• [Your task]: Please transcribe the data that follows, keeping every line exact.

• [Provided material]:
....

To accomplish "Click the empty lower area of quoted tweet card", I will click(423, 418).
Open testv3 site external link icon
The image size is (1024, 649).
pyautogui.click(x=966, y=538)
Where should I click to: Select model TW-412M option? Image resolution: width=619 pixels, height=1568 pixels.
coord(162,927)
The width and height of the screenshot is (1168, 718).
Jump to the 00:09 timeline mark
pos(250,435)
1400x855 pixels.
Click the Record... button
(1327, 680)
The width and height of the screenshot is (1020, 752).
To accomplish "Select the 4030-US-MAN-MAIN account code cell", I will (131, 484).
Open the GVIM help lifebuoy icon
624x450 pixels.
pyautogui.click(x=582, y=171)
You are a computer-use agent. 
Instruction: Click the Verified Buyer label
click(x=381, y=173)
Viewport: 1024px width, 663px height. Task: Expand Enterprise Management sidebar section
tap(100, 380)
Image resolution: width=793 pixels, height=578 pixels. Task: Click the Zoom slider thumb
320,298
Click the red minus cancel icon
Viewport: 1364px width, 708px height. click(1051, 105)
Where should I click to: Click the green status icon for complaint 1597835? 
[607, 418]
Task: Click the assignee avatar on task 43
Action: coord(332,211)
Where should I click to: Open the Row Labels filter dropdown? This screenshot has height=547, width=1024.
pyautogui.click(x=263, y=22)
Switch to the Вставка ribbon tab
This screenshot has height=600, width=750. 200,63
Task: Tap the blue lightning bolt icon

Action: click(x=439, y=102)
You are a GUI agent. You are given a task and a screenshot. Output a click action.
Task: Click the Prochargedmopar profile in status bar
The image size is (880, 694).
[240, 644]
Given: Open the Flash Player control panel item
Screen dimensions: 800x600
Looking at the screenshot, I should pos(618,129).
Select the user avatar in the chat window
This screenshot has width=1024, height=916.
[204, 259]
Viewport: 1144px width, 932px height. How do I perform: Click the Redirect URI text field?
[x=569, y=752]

....

• [Written answer]:
To accomplish "Click the empty lower area of quoted tweet card", I will click(423, 418).
Open testv3 site external link icon
The image size is (1024, 649).
pyautogui.click(x=966, y=538)
Where should I click to: Select model TW-412M option? Image resolution: width=619 pixels, height=1568 pixels.
coord(162,927)
The width and height of the screenshot is (1168, 718).
Jump to the 00:09 timeline mark
pos(250,435)
1400x855 pixels.
Click the Record... button
(1327, 680)
The width and height of the screenshot is (1020, 752).
To accomplish "Select the 4030-US-MAN-MAIN account code cell", I will (131, 484).
Open the GVIM help lifebuoy icon
624x450 pixels.
pyautogui.click(x=582, y=171)
You are a computer-use agent. 
Instruction: Click the Verified Buyer label
click(x=381, y=173)
Viewport: 1024px width, 663px height. Task: Expand Enterprise Management sidebar section
tap(100, 380)
Image resolution: width=793 pixels, height=578 pixels. Task: Click the Zoom slider thumb
320,298
Click the red minus cancel icon
Viewport: 1364px width, 708px height. click(1051, 105)
Where should I click to: Click the green status icon for complaint 1597835? 
[607, 418]
Task: Click the assignee avatar on task 43
Action: coord(332,211)
Where should I click to: Open the Row Labels filter dropdown? This screenshot has height=547, width=1024.
pyautogui.click(x=263, y=22)
Switch to the Вставка ribbon tab
This screenshot has height=600, width=750. 200,63
Task: Tap the blue lightning bolt icon

Action: click(x=439, y=102)
You are a GUI agent. You are given a task and a screenshot. Output a click action.
Task: Click the Prochargedmopar profile in status bar
The image size is (880, 694).
[240, 644]
Given: Open the Flash Player control panel item
Screen dimensions: 800x600
Looking at the screenshot, I should pos(618,129).
Select the user avatar in the chat window
This screenshot has width=1024, height=916.
[204, 259]
Viewport: 1144px width, 932px height. How do I perform: Click the Redirect URI text field?
[x=569, y=752]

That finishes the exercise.